Below are the records; return every line from the one that contains "You are a GUI" to the last, exactly, skipping the pictures.

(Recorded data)
____
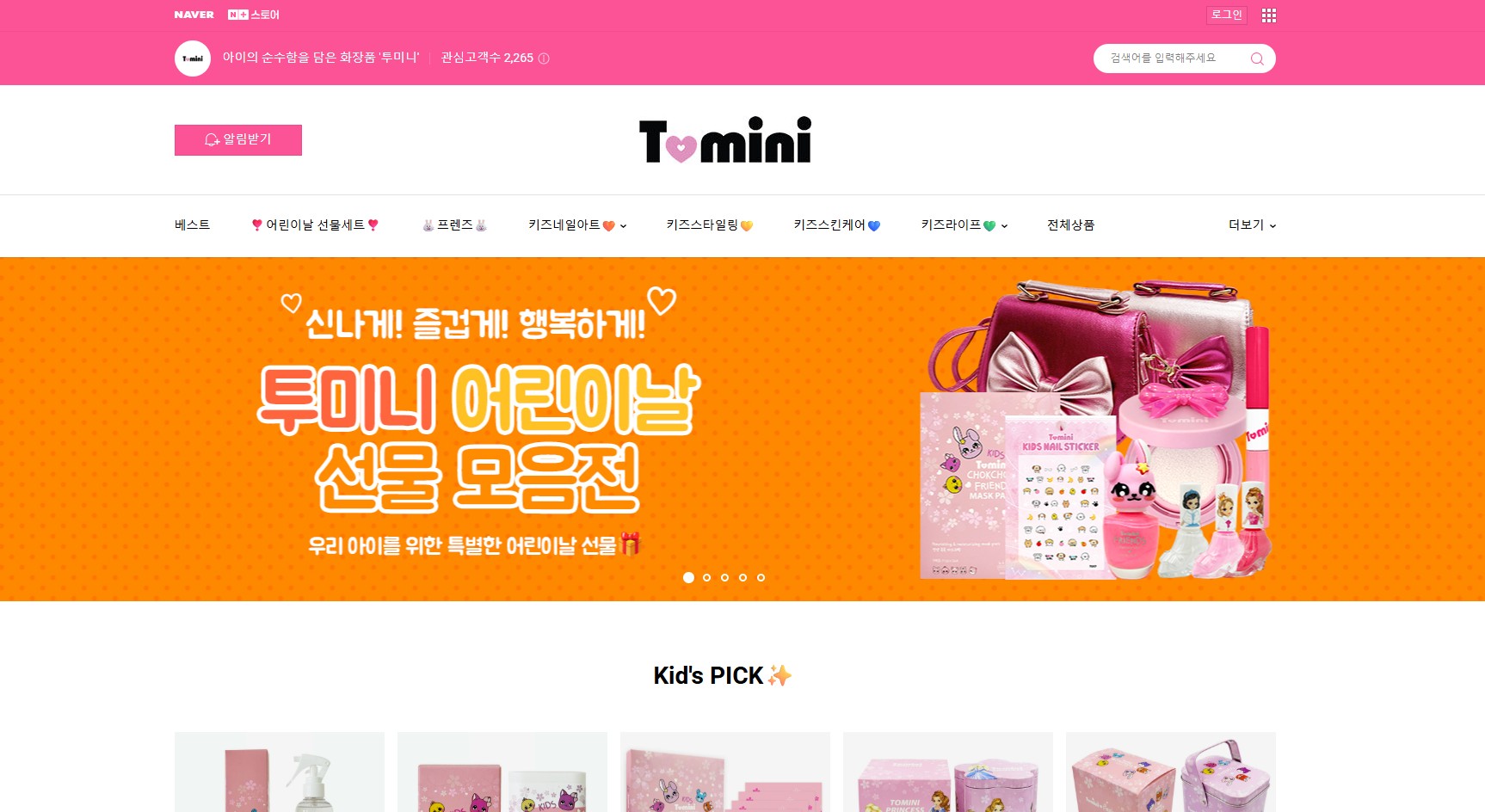1485x812 pixels.
Task: Go to 어린이날 선물세트 category
Action: coord(315,225)
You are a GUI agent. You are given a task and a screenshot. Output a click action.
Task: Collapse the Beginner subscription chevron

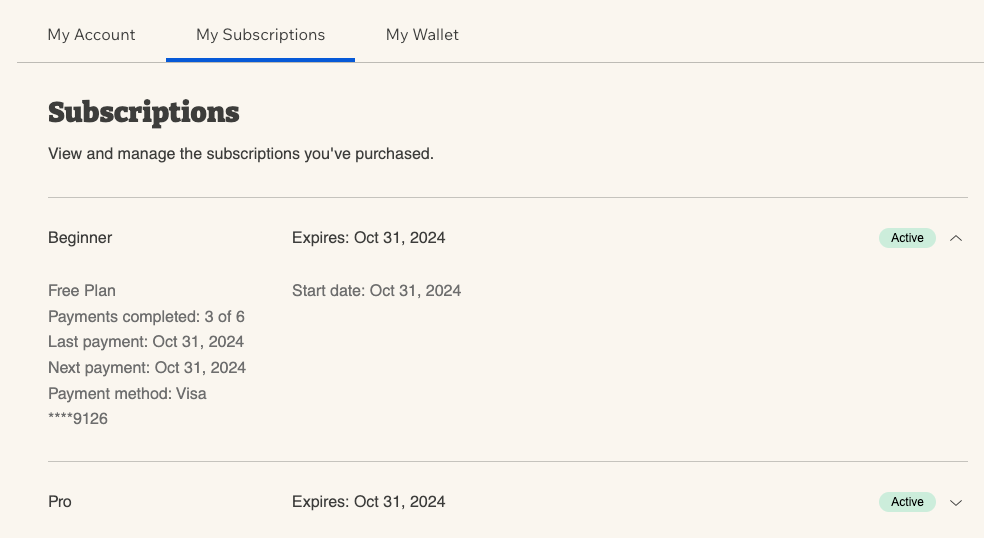[956, 238]
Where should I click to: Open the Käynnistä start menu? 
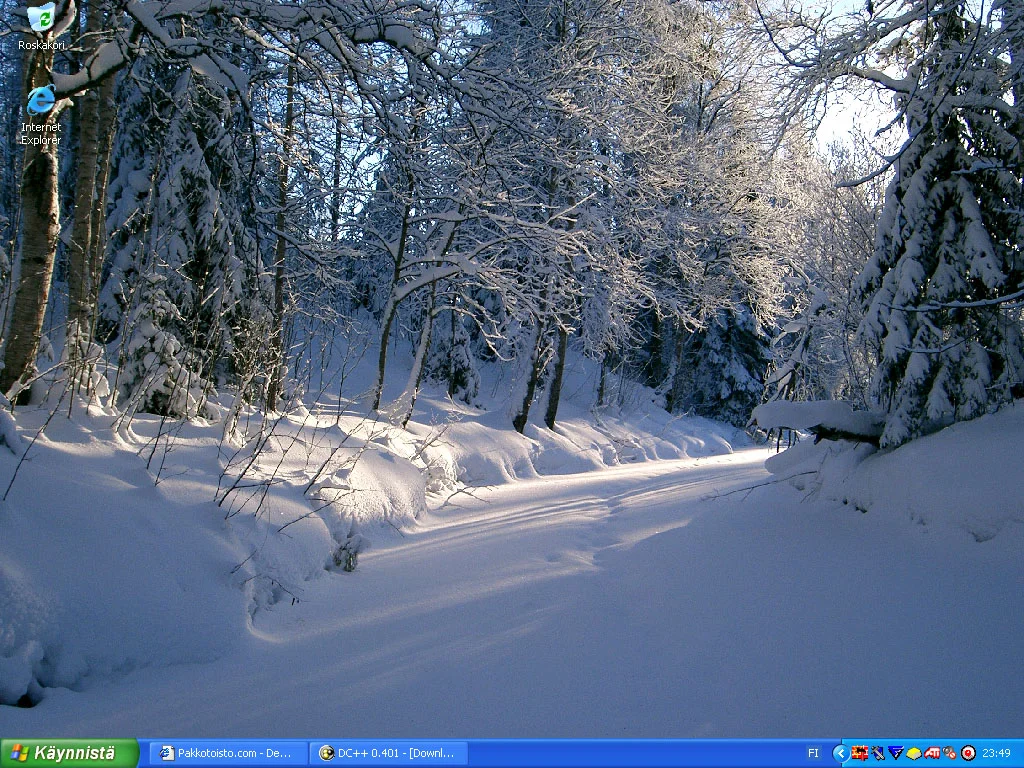click(69, 753)
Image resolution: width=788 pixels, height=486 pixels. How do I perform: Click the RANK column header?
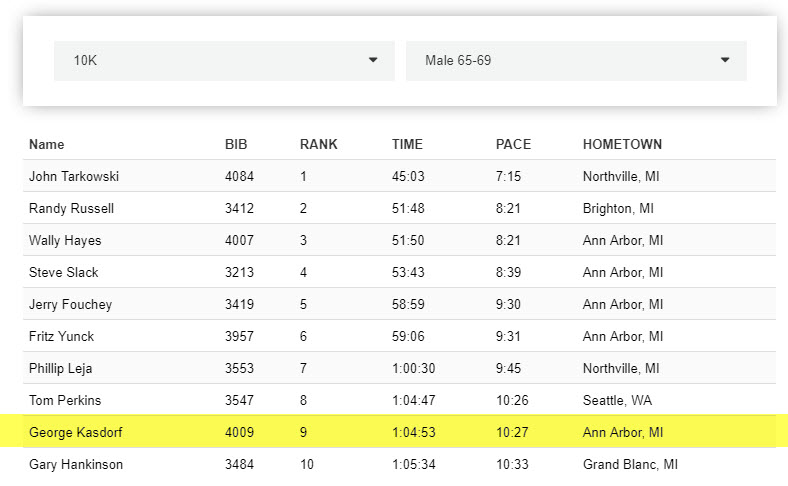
____
RESULT OF THE TASK:
You are a GUI agent. You are given a task and a screenshot. Output a click action.
Task: Collapse the Beginner subscription chevron

[956, 238]
Where should I click to: Open the Käynnistä start menu? 
click(69, 753)
Image resolution: width=788 pixels, height=486 pixels. How do I perform: Click the RANK column header?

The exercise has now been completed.